__文書の抜粋__:
───
書店に行くと、『潜在意識』や『深層心理』についての著作を
しばしば見かけます。
どの本も、「潜在意識を利用すれば、願いが叶う、何でも出来る」、
…、かのような事を謳っていますが、本当でしょうか
現代科学によると、
我々の精神活動は脳が作り出しているとされていますが、
その内、我々が意識出来る領域『顕在意識』は、
僅か10%に過ぎないそうです。
残りの90%は潜在意識となり、
我々が直接コントロールする事は出来ません
潜在意識は、我々が意識していない部分で活発に動いており、
顕在意識に様々な影響をもたらしています。
例えるならば、顕在意識が手足で、
潜在意識が臓器みたいなものといえば解りやすいでしょうか?
心臓も肝臓も、それぞれ意識しない部分で活動していますが、
それが手足を動かす時にも大きな影響を与えています
当然、手足は自らの意思で自由に動かす事が出来ますが、
内臓を直接動かすのは無理ですね。
それでも、手足を激しく動せば、
心臓の鼓動を早くする事が出来ます
つまり、潜在意識も同じで、直にコントロールする事は不可能でも、
間接的に影響を与える事なら出来る訳です
心理学の本を読むと『無意識』というワードがよく出てきます。
これも、一般には『潜在意識』と同じ意味で捉えられています。
心理学による無意識とは、「心の奥底に隠された心理」を差します。
いわゆる、『深層心理』ですね。
深層心理学のパイオニア的存在のフロイトは、
あらゆる精神的疾患(心の苦悩)の原因が
無意識(潜在意識)にあると結論付けました。
───
一連のエントリ:

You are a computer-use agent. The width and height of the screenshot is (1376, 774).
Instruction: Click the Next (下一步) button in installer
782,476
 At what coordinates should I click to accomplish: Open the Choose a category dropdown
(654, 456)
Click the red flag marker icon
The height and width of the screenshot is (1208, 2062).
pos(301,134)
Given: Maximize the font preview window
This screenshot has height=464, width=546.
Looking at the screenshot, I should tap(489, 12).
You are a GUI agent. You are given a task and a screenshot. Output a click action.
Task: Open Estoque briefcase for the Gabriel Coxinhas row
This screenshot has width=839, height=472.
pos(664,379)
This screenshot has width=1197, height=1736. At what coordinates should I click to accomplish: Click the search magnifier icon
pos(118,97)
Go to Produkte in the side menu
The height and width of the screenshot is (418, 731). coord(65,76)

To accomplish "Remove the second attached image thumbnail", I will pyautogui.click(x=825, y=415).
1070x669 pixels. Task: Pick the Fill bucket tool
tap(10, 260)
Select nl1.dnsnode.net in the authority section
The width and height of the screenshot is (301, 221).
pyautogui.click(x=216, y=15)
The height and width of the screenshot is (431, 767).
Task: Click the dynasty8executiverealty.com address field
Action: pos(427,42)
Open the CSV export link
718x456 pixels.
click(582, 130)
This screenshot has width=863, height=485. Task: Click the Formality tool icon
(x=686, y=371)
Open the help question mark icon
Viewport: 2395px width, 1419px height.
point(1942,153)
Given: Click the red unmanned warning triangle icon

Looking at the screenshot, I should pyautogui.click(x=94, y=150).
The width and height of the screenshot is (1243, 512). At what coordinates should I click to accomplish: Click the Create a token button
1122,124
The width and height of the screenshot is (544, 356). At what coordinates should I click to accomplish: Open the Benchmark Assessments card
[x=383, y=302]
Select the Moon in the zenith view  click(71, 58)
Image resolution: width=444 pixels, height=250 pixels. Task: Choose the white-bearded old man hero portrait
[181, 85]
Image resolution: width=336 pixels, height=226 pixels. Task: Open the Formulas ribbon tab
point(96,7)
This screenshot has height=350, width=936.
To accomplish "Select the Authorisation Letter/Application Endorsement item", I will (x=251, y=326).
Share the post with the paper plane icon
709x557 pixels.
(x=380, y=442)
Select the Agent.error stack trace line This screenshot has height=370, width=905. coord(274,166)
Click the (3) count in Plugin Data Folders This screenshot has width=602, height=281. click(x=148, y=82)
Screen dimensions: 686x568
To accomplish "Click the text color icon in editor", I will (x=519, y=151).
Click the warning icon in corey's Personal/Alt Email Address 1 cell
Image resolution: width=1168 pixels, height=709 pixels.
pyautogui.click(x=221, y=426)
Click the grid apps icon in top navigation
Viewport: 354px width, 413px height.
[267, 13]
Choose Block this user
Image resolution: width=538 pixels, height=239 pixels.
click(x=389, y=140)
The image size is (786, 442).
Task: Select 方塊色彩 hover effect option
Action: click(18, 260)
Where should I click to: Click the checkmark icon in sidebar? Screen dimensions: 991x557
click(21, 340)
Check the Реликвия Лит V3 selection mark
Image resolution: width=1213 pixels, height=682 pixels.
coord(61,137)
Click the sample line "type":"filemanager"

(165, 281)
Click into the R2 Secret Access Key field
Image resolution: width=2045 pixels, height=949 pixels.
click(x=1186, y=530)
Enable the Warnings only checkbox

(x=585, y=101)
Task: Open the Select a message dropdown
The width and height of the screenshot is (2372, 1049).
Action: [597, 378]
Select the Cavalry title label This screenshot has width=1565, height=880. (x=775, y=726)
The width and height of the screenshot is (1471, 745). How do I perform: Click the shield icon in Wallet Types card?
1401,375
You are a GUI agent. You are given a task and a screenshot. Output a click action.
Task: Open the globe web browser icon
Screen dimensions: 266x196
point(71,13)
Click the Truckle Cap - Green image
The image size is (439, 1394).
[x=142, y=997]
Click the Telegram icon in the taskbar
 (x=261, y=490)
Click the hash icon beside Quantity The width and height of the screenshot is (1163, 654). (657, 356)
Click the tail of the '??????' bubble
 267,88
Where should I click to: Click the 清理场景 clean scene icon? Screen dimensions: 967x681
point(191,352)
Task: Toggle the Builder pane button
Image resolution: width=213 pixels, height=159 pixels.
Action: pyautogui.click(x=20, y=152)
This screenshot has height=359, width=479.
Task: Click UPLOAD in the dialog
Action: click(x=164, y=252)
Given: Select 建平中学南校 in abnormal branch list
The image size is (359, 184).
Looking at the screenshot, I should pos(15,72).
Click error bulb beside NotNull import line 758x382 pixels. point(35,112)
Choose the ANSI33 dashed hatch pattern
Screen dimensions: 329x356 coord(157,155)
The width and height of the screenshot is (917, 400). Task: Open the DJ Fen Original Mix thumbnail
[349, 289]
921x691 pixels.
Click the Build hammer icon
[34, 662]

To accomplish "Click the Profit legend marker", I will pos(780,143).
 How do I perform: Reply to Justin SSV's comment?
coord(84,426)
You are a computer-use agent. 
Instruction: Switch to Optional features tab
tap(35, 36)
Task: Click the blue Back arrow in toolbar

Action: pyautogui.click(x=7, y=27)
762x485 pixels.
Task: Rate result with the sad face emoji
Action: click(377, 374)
───
__与えられた課題 1__: 上のエントリのうち、「Click the tail of the '??????' bubble」を含む行から「coord(84,426)」を含む行までを、両端の行も含めてそのまま書き写してください。
__与えられた課題 2__: 潜在意識について述べた文章を、最後の文の後から書き継ぐこと。

__記述した回答 1__:
Click the tail of the '??????' bubble
 267,88
Where should I click to: Click the 清理场景 clean scene icon? Screen dimensions: 967x681
point(191,352)
Task: Toggle the Builder pane button
Image resolution: width=213 pixels, height=159 pixels.
Action: pyautogui.click(x=20, y=152)
This screenshot has height=359, width=479.
Task: Click UPLOAD in the dialog
Action: click(x=164, y=252)
Given: Select 建平中学南校 in abnormal branch list
The image size is (359, 184).
Looking at the screenshot, I should pos(15,72).
Click error bulb beside NotNull import line 758x382 pixels. point(35,112)
Choose the ANSI33 dashed hatch pattern
Screen dimensions: 329x356 coord(157,155)
The width and height of the screenshot is (917, 400). Task: Open the DJ Fen Original Mix thumbnail
[349, 289]
921x691 pixels.
Click the Build hammer icon
[34, 662]

To accomplish "Click the Profit legend marker", I will pos(780,143).
 How do I perform: Reply to Justin SSV's comment?
coord(84,426)

__記述した回答 2__:
我々は、自分の意思(顕在意識)によって、
あらゆる物事を捉え、考え、判断していると信じていますが、
実際は、深層心理による強力なコントロールを
無意識に受けているのです。
フロイトの弟子に当たるユングは、
無意識を2つに分類して説明しました。
1つ目の個人的無意識は、
過去に体験した記憶が蓄積がされている部分です
2つ目は普遍的無意識と呼ばれ、
誰もが生まれつき持っている人類共通の本能を差します。
ユングは、普遍的無意識には、
未来を予知する能力が秘められているという
驚くべき見解を示しています。
つまり、目に見えない世界との関係です。
心理学というより、スピリチュアルに近いですが、
あながち間違いではないと個人的には思っています。
専門家の多くは「潜在意識に本当の自分がいる」といいますが、
ならば、我々が意識している自分は、偽者だというのでしょうか
考えてみると、確かにそうかも知れません。
我々は、周囲に気を遣い、空気を読み、
やりたい事を諦め、いいたい事を我慢するような日々を送っています。
これは、まさに自分を欺いているのと同じです。
そのような日々を繰り返していると、
次第に自分の本心が解らなくなっていきます。
結果、偽りの自分ばかりが表に出てきてしまい、
本当の自分が潜在意識の深層に潜ってしまうのです
フロイトがいうに、抑圧された本心は、夢に出てくるそうです。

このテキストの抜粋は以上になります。